* **TEILAUFGABEN**:
A – Beantworten Sie zum Text über die kostenfreien Tests für Reiserückkehrer diese Fragen:
(i) Innerhalb welcher Frist nach der Einreise können die kostenfreien Tests gemacht werden?
(ii) Wie viele Wiederholungstests pro Person werden bezahlt?
(iii) Welchen Betrag setzt die Verordnung vorerst pro Test für Laborleistungen an?
B – Schreiben Sie den Text über die kostenfreien Tests für Reiserückkehrer nach seinem letzten Satz weiter.

* **ZU PRÜFENDER TEXT**:
DIE TESTS: Kostenfreie Tests können innerhalb von 72 Stunden nach der Einreise gemacht werden - die Zeitspanne entspricht drei Tagen. Möglich sein sollen sie etwa an Flughäfen, Bahnhöfen und anderen Reiseknotenpunkten, in Gesundheitsämtern oder Arztpraxen. Teststellen soll man zudem unter der ärztlichen Servicenummer 116 117 erfragen können.

Übernommen werden auch die Kosten für einen Wiederholungstest pro Person. Dass man ein Reiserückkehrer ist, kann man zum Beispiel durch einen Boarding-Pass, ein Ticket, eine Hotelrechnung oder andere Nachweise eines Auslandsaufenthalts belegen. Je nach Auslastung der Testzentren sollte das Ergebnis nach etwa 24 bis 48 Stunden vorliegen, erläuterte das Gesundheitsministerium.

DIE KOSTEN: Bezahlt werden die Tests zunächst von den gesetzlichen Krankenversicherungen - das Gesundheitsministerium hat aber bereits signalisiert, dass der Bund die Finanzierung am Ende über einen schon beschlossenen höheren Milliardenzuschuss an die Kassen übernimmt. Pro Test setzt die Verordnung vorerst 50,50 Euro für Laborleistungen an, für Ärzte ist eine pauschale Vergütung von 15 Euro vorgesehen. An der Finanzierung der Tests auf Steuerzahlerkosten gibt es Kritik. Spahn argumentiert dagegen, dass niemand aus finanziellen Gründen darauf verzichten sollte. Unentdeckte Infektionen könnten teurer werden.

* **GEZEIGTE DATEN**:
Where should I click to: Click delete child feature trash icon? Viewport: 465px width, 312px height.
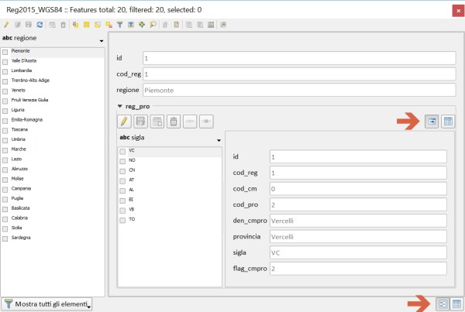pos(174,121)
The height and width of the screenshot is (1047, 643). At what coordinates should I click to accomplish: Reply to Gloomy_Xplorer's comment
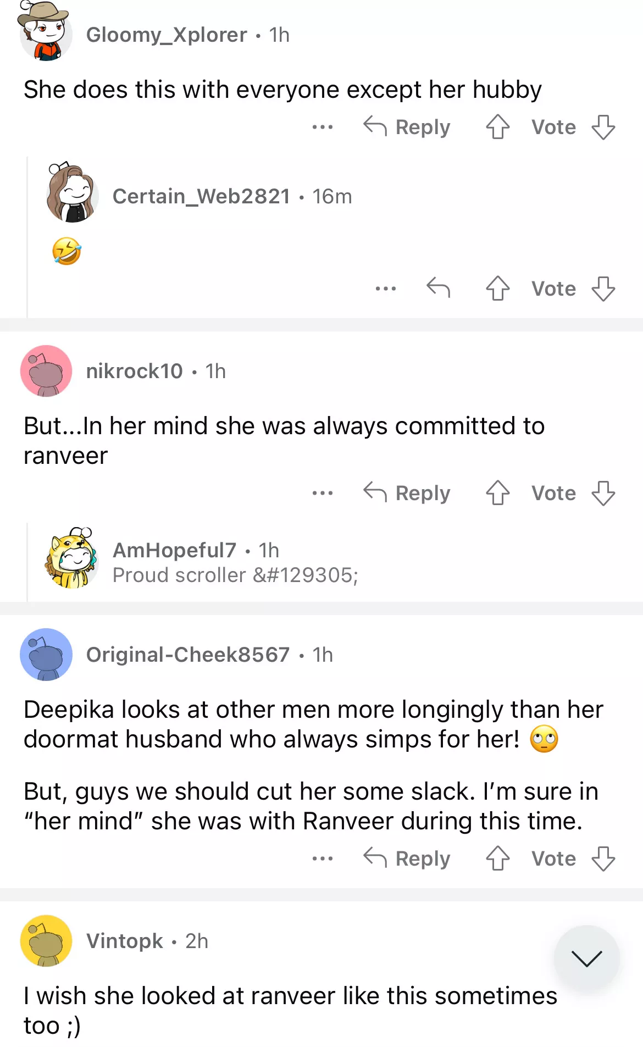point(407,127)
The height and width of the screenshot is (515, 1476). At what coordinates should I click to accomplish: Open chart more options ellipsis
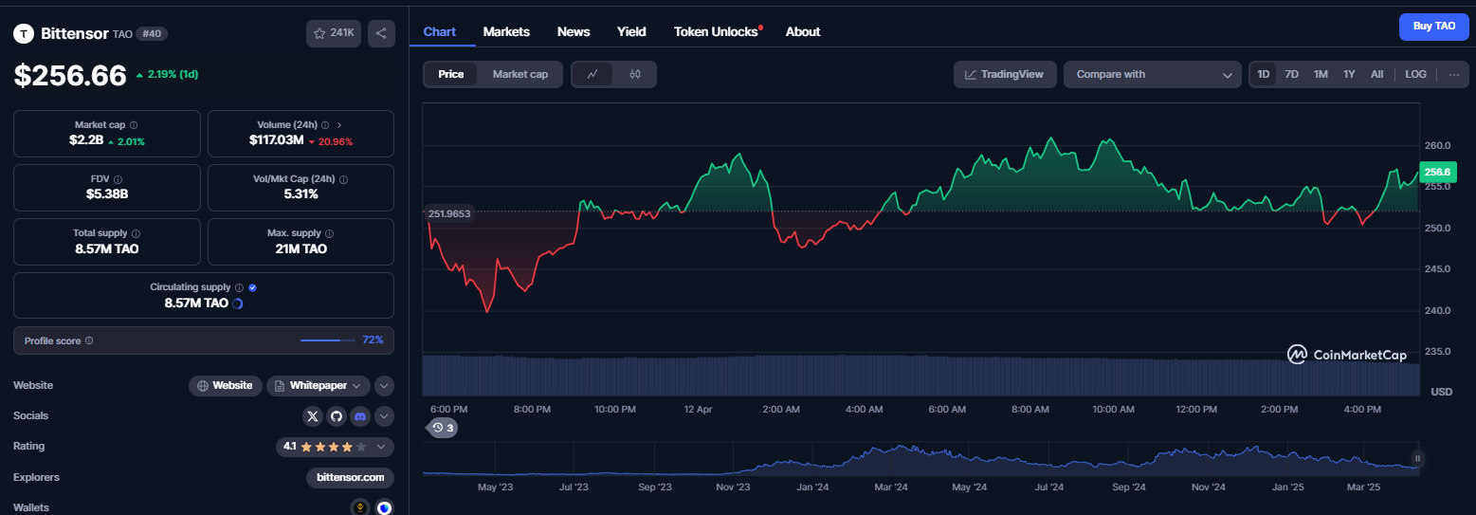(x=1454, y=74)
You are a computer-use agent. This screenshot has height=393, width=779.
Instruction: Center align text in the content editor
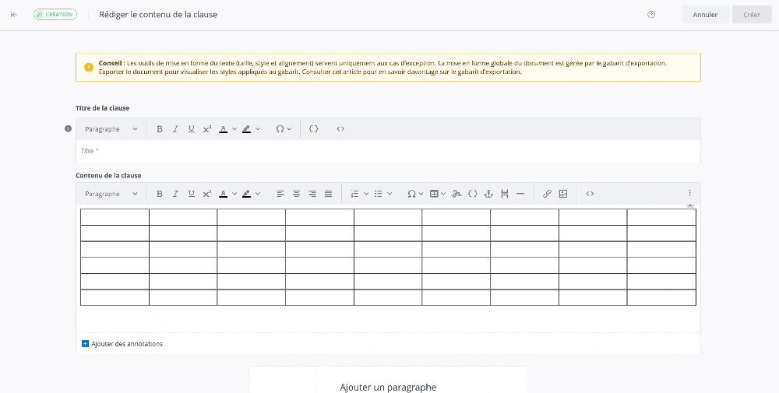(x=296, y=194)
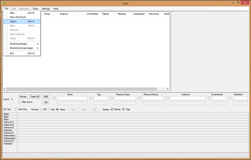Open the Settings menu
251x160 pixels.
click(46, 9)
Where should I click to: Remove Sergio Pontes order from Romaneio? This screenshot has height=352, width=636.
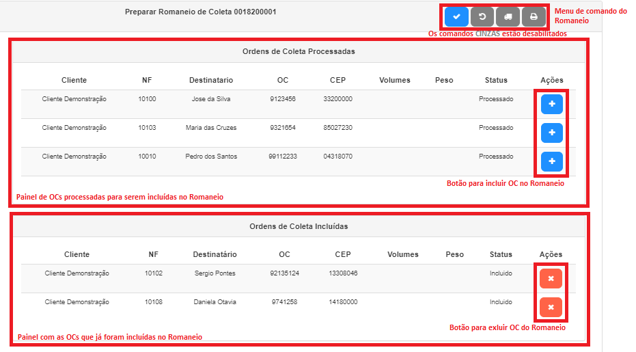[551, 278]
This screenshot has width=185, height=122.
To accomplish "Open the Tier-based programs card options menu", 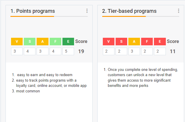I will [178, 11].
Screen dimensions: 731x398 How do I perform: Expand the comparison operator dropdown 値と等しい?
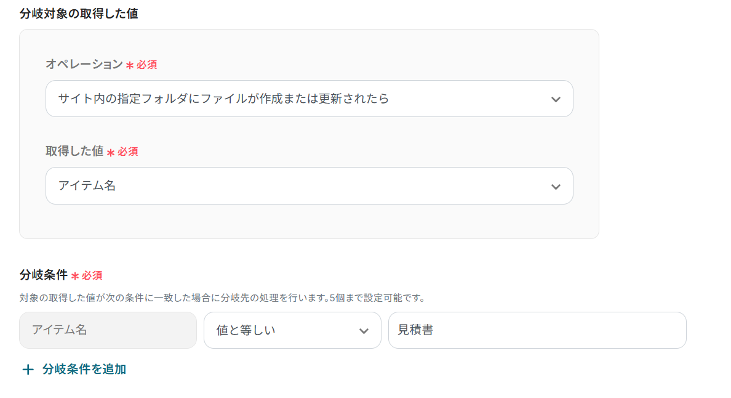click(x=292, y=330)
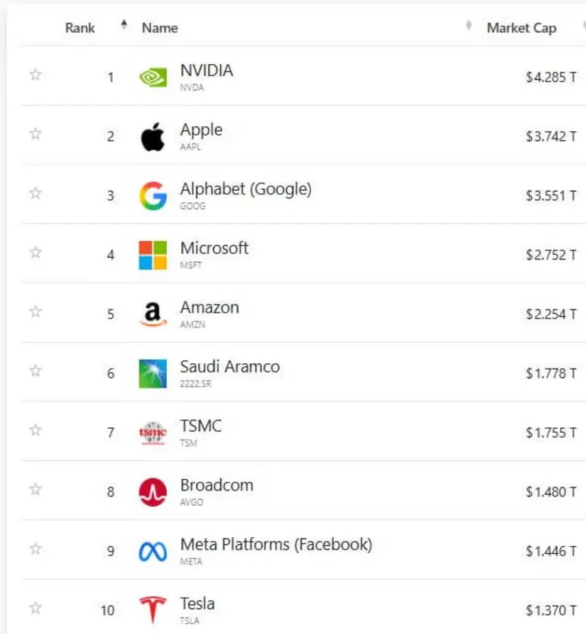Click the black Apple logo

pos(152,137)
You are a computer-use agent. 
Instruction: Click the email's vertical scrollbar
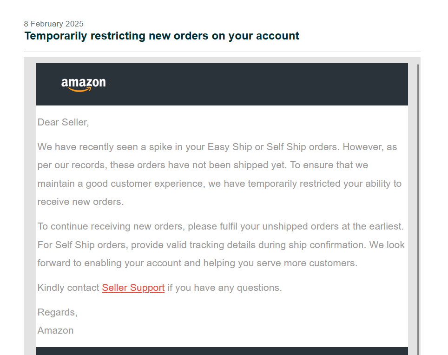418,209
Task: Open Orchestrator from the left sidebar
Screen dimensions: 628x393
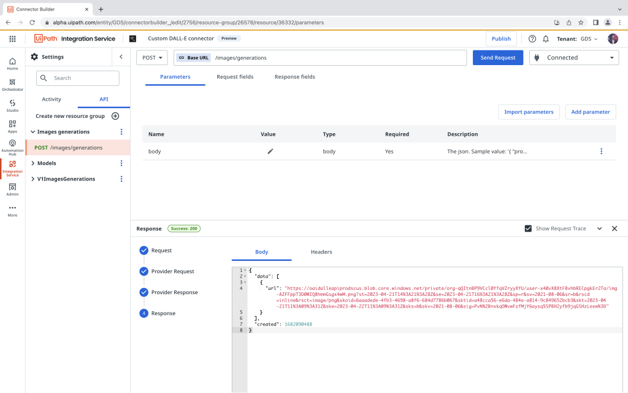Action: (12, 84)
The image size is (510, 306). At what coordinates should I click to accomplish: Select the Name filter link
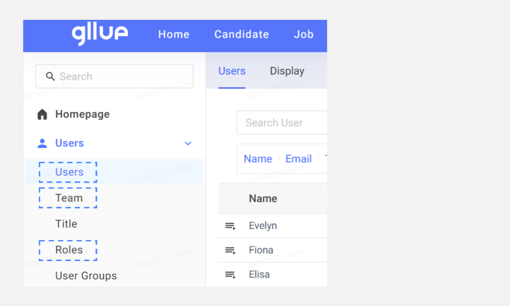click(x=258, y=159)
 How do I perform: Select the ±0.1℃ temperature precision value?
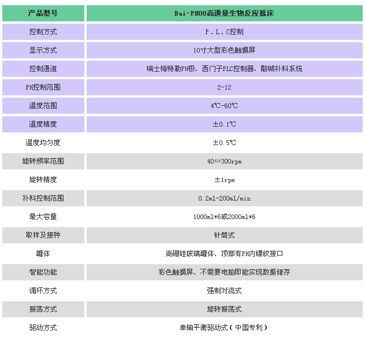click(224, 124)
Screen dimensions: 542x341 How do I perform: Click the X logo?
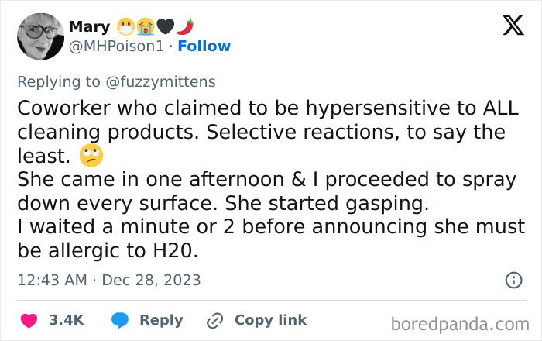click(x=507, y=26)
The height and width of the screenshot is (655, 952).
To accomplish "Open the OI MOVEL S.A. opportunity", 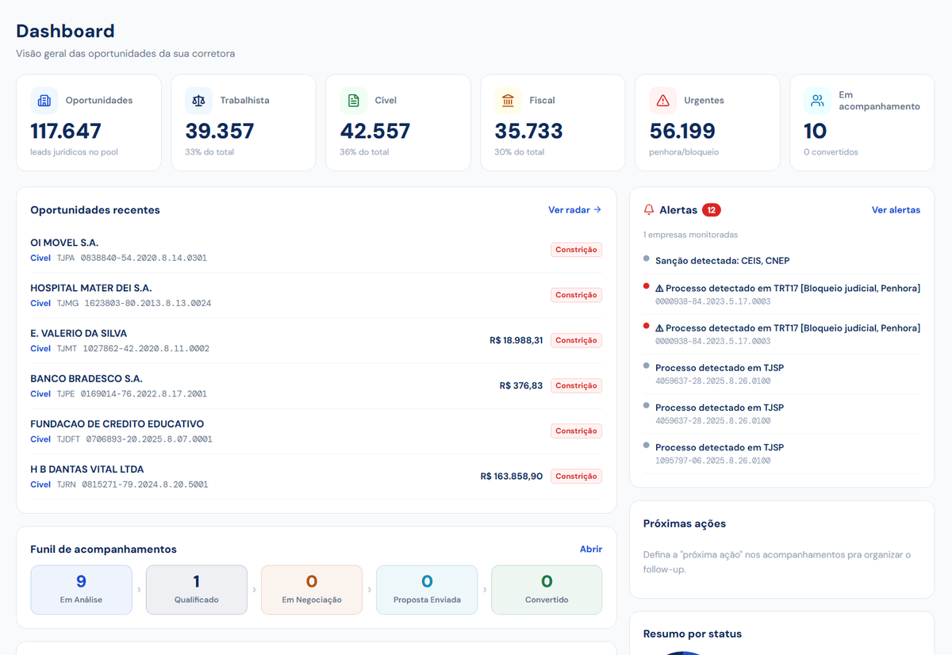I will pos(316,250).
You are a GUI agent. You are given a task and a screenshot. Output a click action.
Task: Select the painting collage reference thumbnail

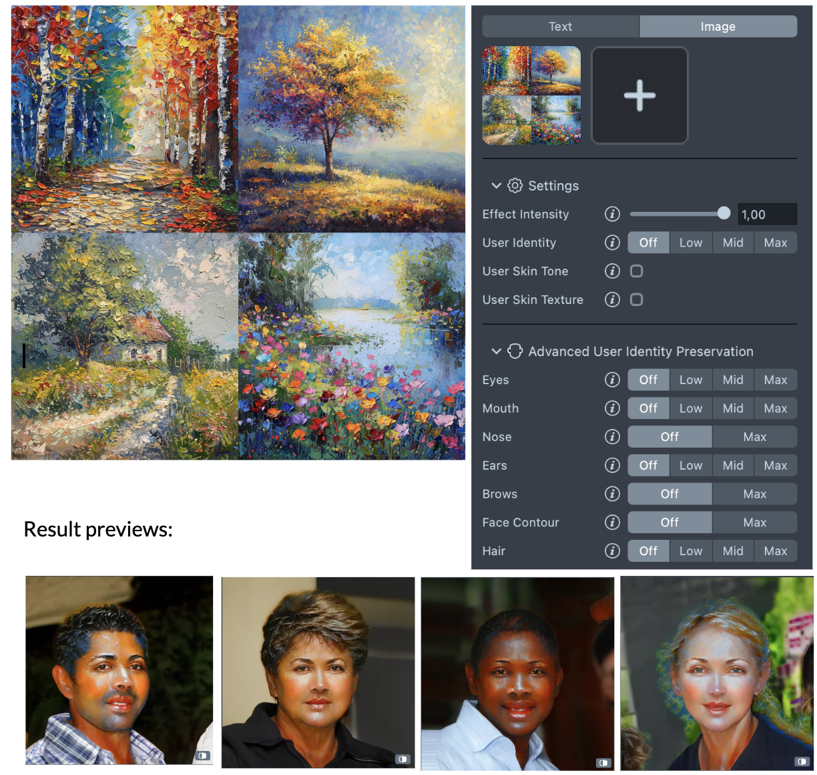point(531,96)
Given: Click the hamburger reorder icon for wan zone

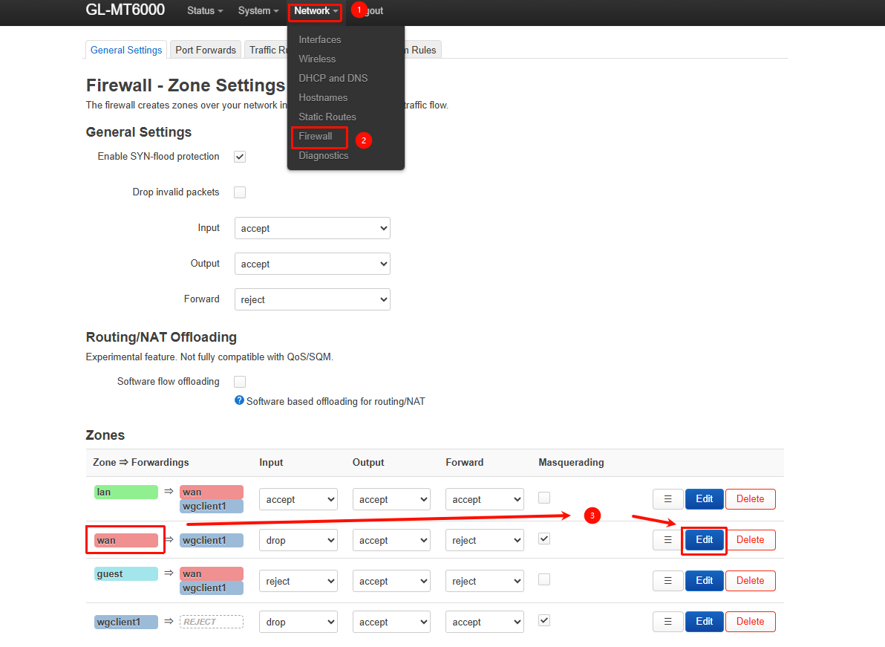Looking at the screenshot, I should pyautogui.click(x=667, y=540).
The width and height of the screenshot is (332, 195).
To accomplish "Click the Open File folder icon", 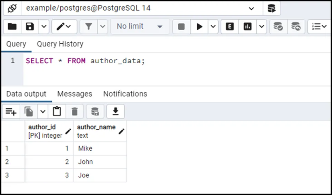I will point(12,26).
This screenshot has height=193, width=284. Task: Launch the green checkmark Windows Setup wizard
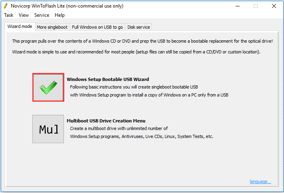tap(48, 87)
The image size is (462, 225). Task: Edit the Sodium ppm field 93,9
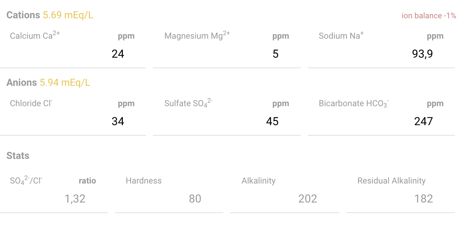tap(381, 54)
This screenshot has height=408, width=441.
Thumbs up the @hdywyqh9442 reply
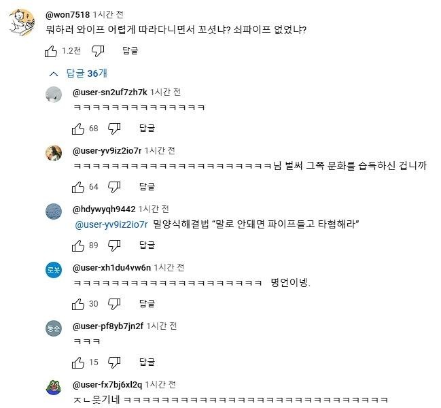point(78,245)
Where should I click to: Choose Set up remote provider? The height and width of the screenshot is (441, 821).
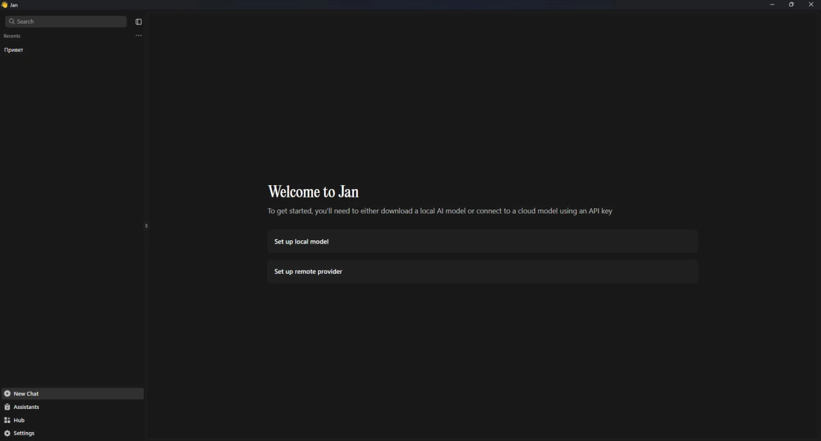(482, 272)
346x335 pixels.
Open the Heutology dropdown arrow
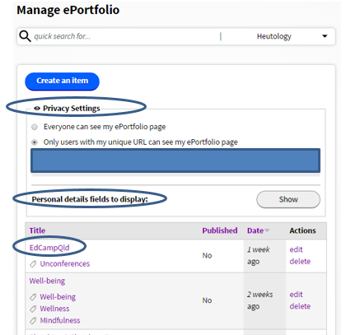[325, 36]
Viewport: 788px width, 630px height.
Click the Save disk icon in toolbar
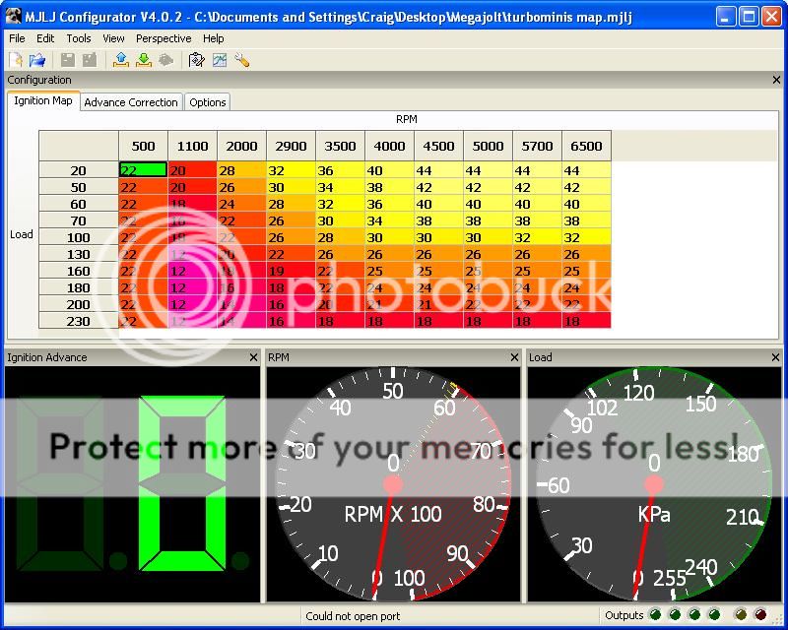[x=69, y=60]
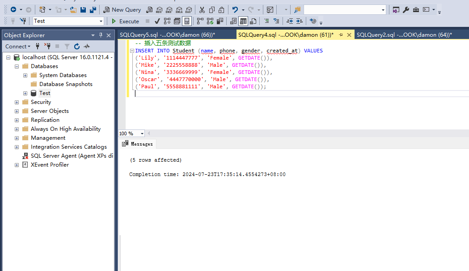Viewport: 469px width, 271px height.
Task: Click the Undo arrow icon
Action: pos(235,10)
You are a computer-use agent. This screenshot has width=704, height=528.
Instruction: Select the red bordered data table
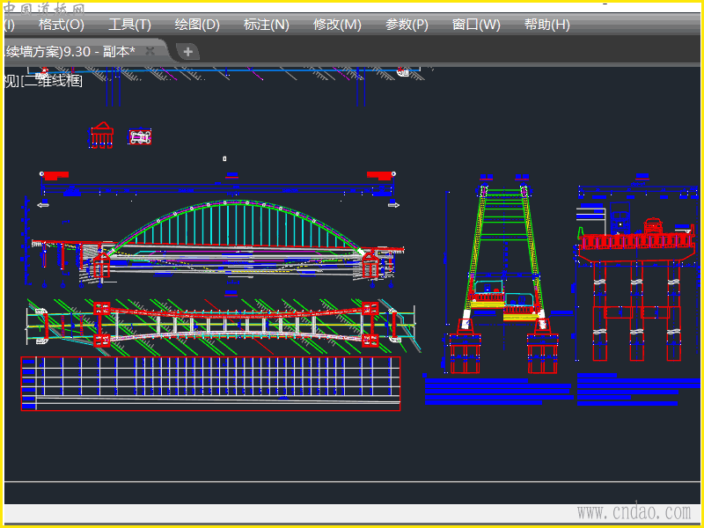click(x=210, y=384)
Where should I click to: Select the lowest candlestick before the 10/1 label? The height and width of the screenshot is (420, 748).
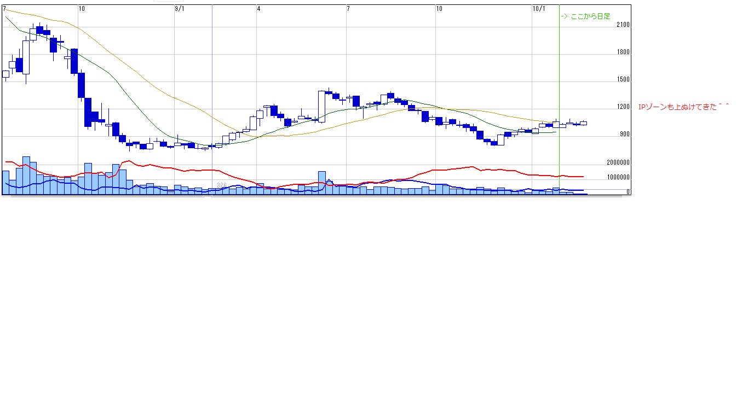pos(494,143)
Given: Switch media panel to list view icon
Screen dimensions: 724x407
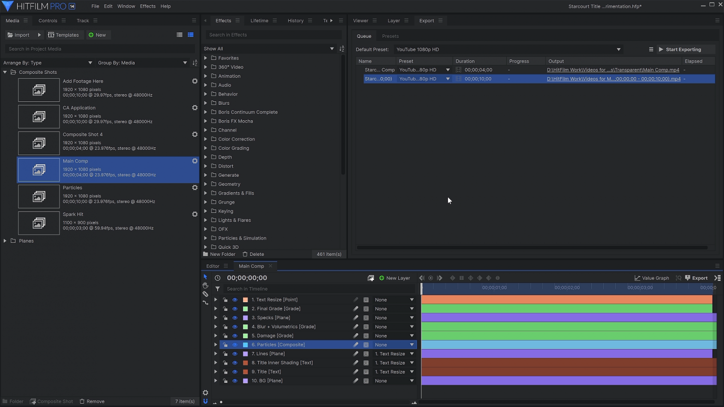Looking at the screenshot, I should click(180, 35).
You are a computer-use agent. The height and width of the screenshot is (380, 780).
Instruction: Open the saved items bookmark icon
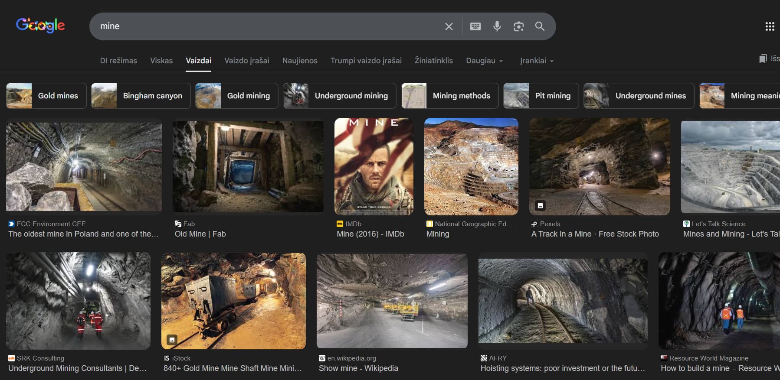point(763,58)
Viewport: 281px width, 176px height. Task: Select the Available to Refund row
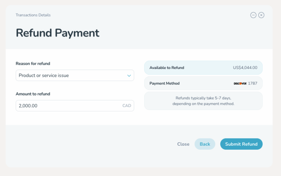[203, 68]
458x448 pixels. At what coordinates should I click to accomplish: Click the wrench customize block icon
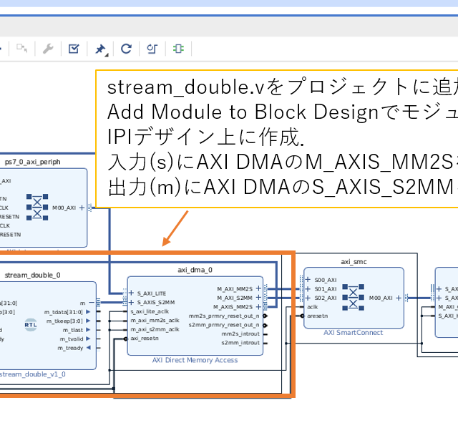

* **LÖSUNGEN**:
A –
(i) Innerhalb von 72 Stunden, also drei Tagen.
(ii) Einer.
(iii) 50,50 Euro.

B –
Der Deutsche Hausärzteverband warnte vor erheblichem Aufwand bei der Umsetzung, wenn nun viele Reiserückkehrer mit einer 72-Stunden-Frist für Tests in die Praxen kommen. Im günstigsten Falle kriege ein Arzt Patienten noch irgendwo unter, sagte der Vorsitzende Ulrich Weigeldt. "Dann heißt es Schutzausrüstung anziehen, Abstrich nehmen und Aufklärungsgespräch über Hygienemaßnahmen, Validität der Tests und deren Konsequenz führen." Da wirkten die 15 Euro, die Hausärzte für einen Abstrich bekommen sollen, "wie ein schlechter Scherz".

Strengere Regeln gelten schon für jene Reiserückkehrer, die in Risikogebieten mit hohen Infektionszahlen waren. Welche Länder das sind, steht auf einer Liste des Robert-Koch-Instituts (RKI), auf die am Freitag auch die drei spanischen Regionen Aragón, Katalonien und Navarra kamen. Aus der EU steht zudem Luxemburg darauf. Wer aus solchen Risikogebieten kommt, muss sich schon direkt für 14 Tage in häusliche Quarantäne begeben und beim Gesundheitsamt melden. Möglich ist auch, ein negatives Testergebnis vorzulegen, das höchstens 48 Stunden alt ist.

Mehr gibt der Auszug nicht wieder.